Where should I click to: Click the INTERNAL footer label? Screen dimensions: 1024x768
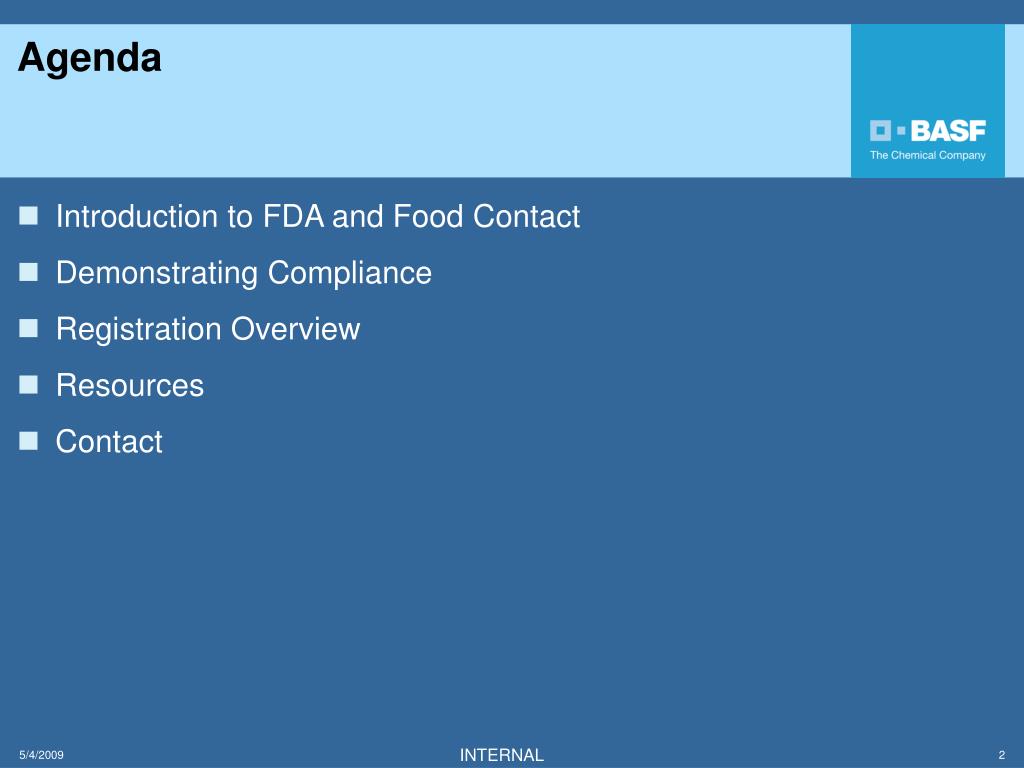coord(502,755)
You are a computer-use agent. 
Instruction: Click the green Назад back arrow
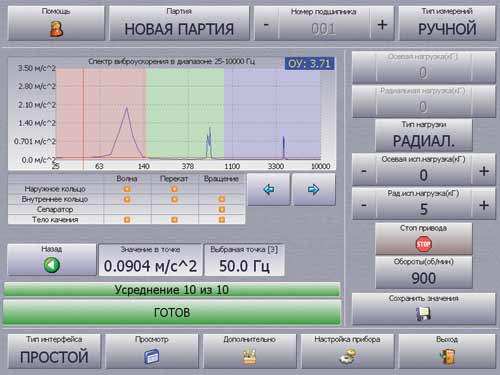pos(52,265)
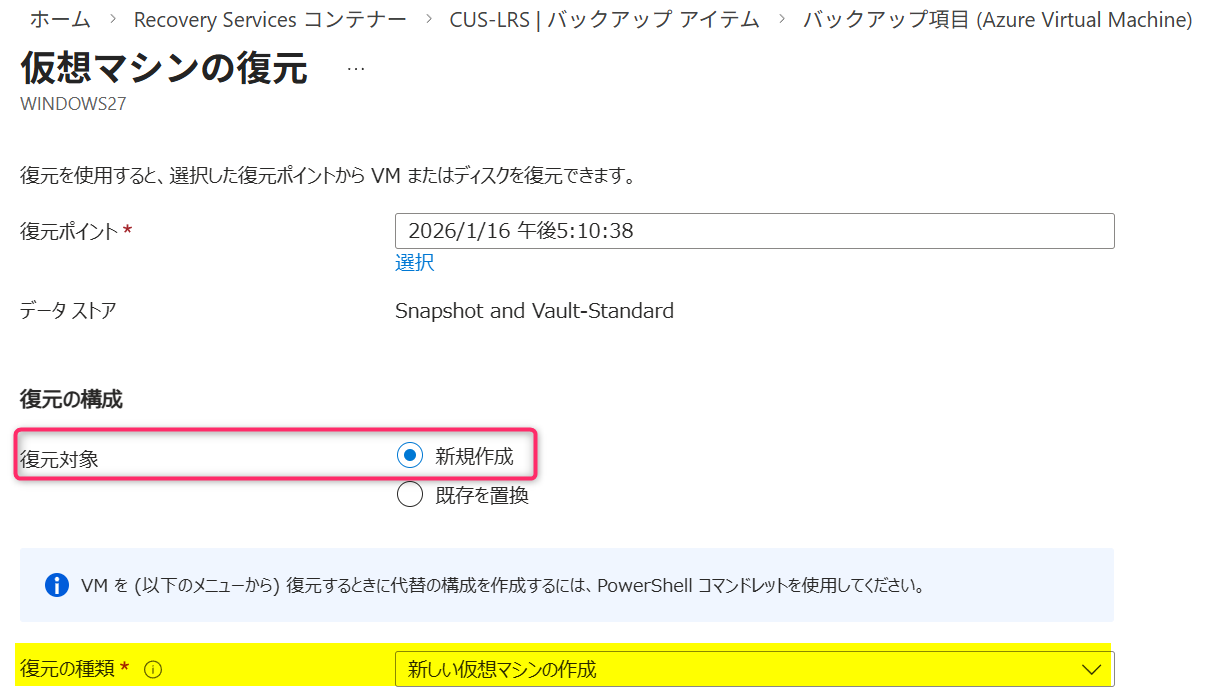Click the 復元対象 field label
This screenshot has height=698, width=1221.
(x=59, y=459)
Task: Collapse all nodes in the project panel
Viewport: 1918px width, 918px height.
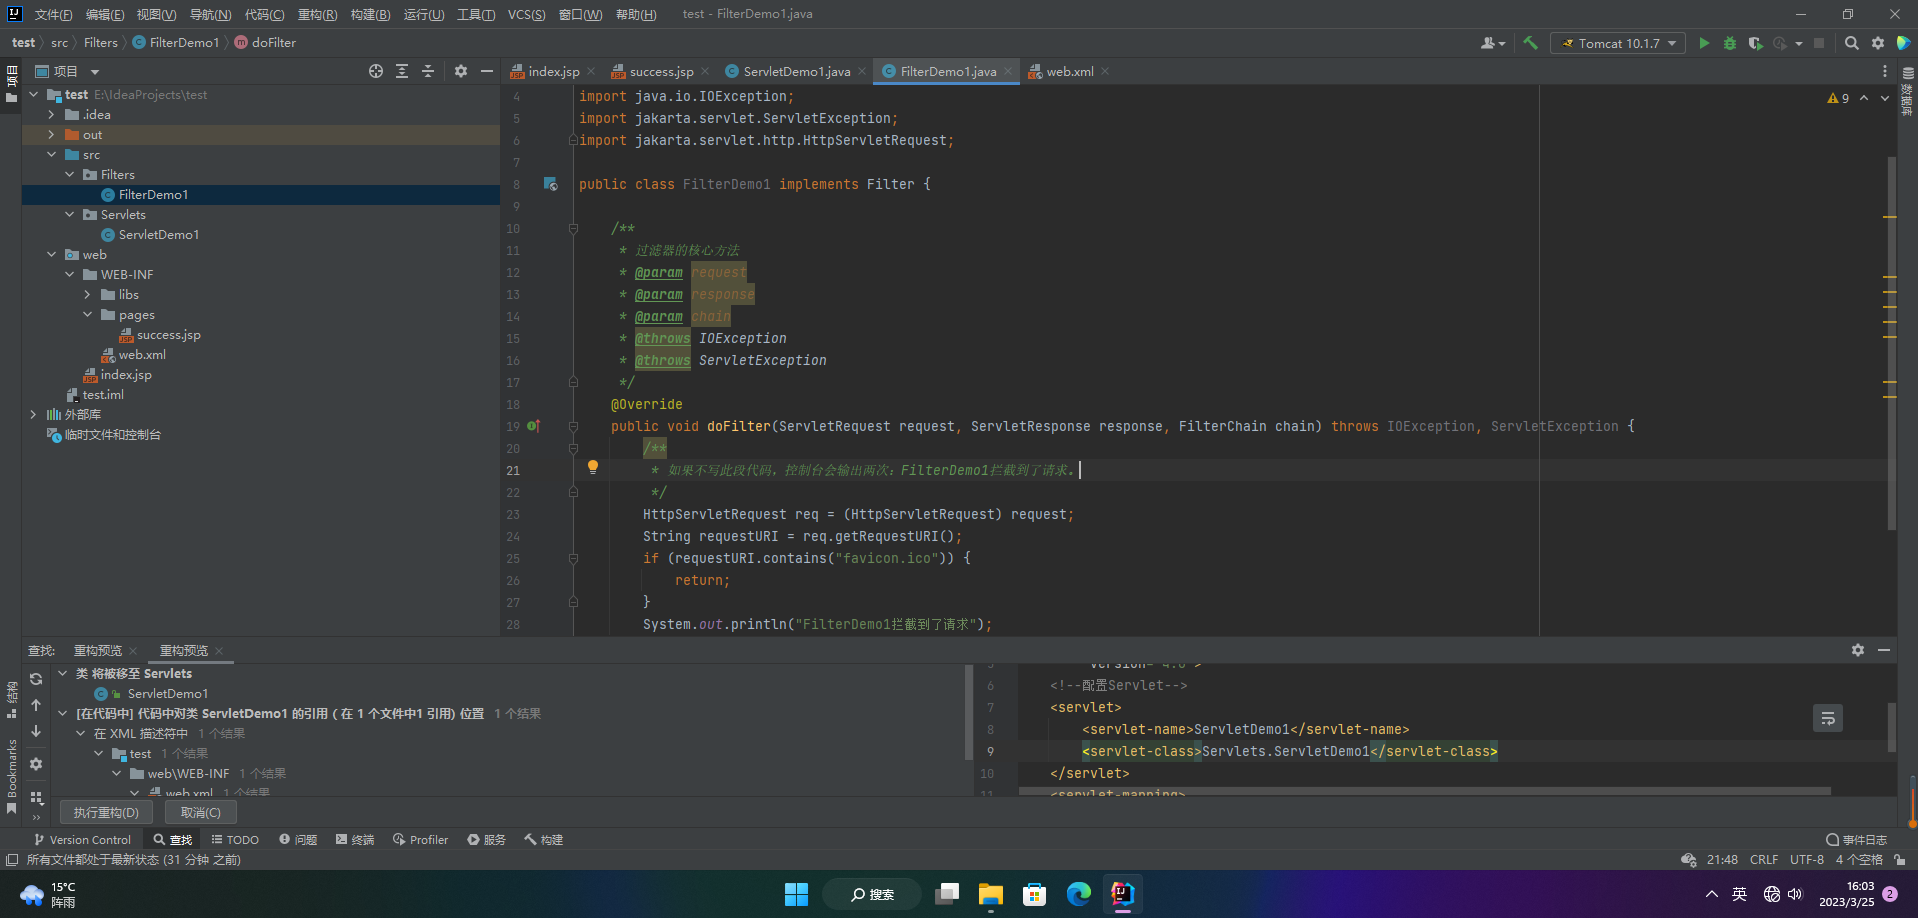Action: pos(428,71)
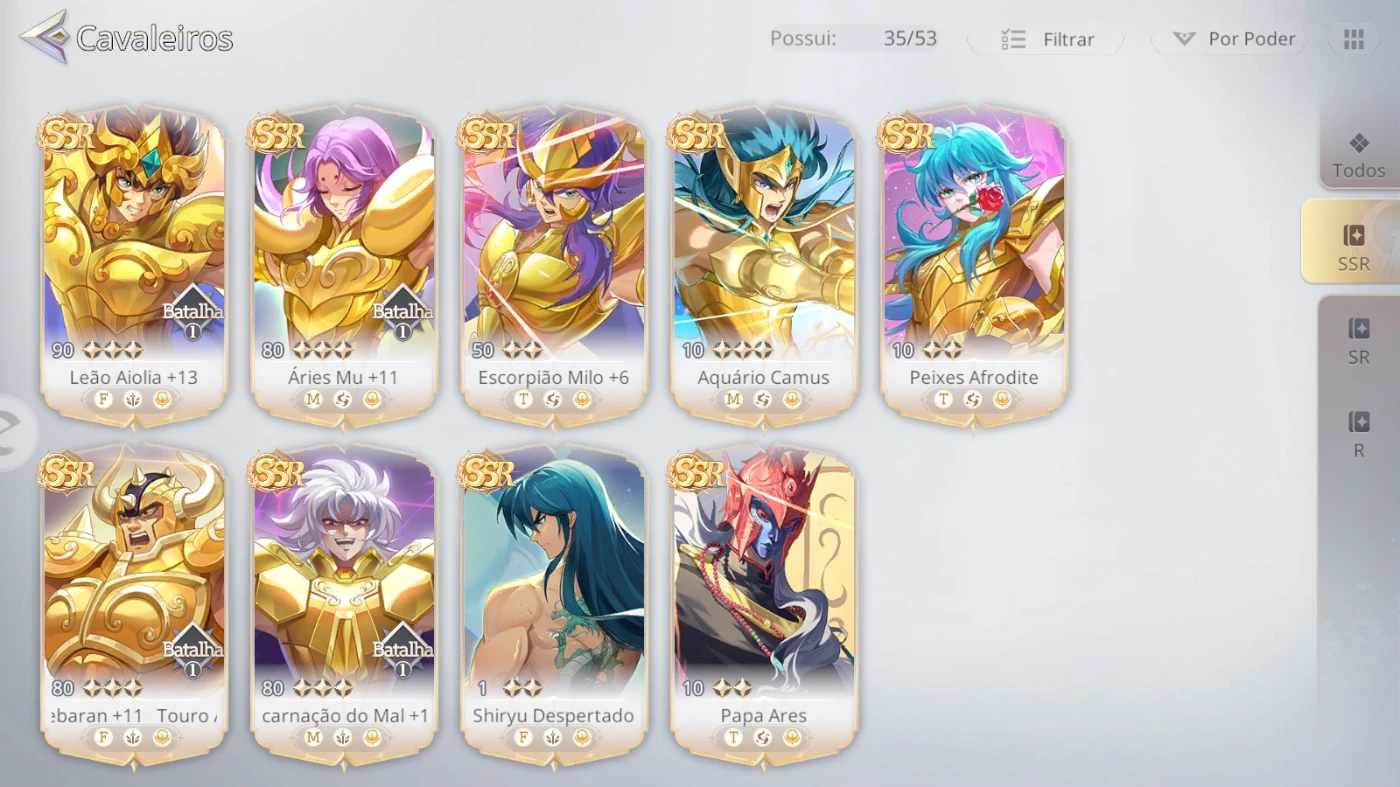Open the Filtrar filter options
Screen dimensions: 1400x787
[x=1046, y=39]
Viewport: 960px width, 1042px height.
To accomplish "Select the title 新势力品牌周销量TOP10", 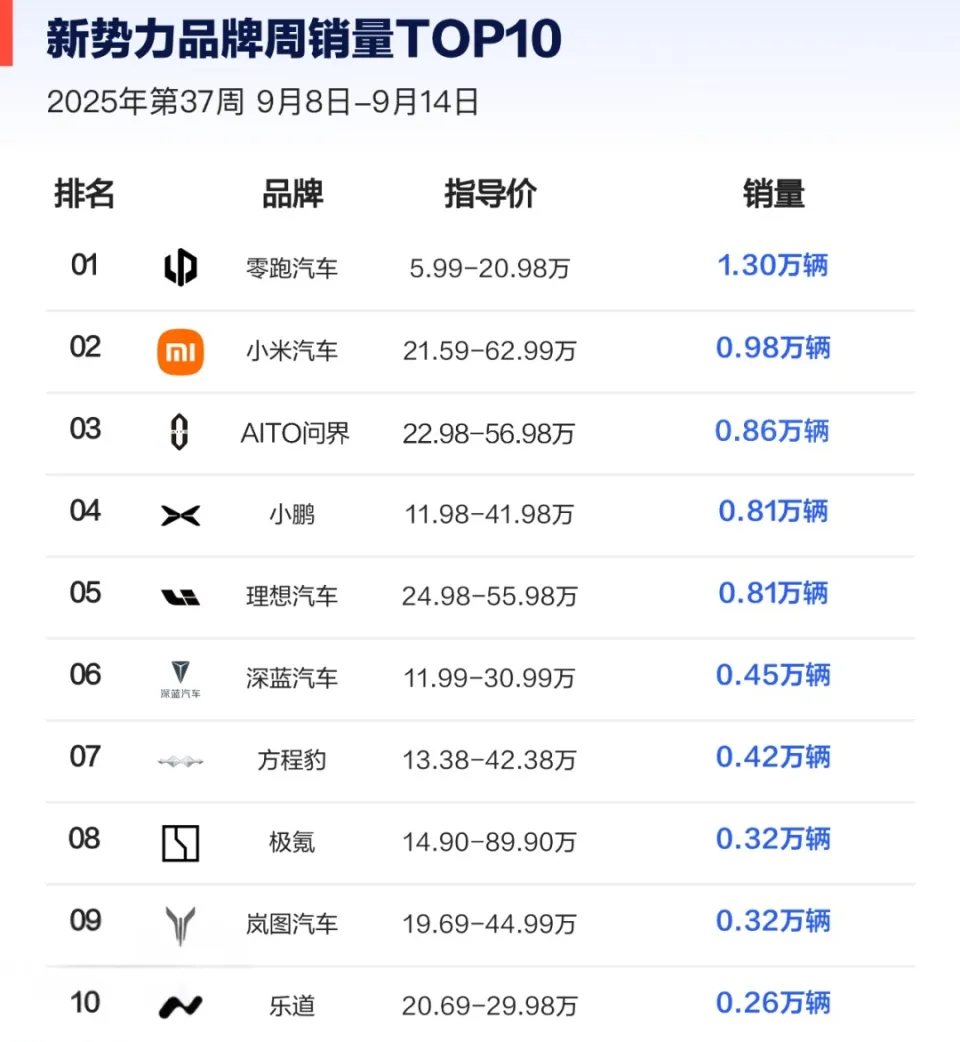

• [YOUR INSTRUCTIONS]: The reply should hold every line of the material above, unchanged, and no pictures.

• [TASK RESPONSE]:
Where should I click to: Click the INTERNAL footer label? Screen dimensions: 1024x768
coord(502,755)
You are a computer-use agent. 
Instruction: Click the green Назад back arrow
pos(52,265)
Click the 復元対象 field label
This screenshot has height=698, width=1221.
(x=59, y=459)
Task: Collapse all nodes in the project panel
Viewport: 1918px width, 918px height.
Action: pos(428,71)
Open the Filtrar filter options
Screen dimensions: 1400x787
[x=1046, y=39]
Viewport: 960px width, 1042px height.
To accomplish "Select the title 新势力品牌周销量TOP10", 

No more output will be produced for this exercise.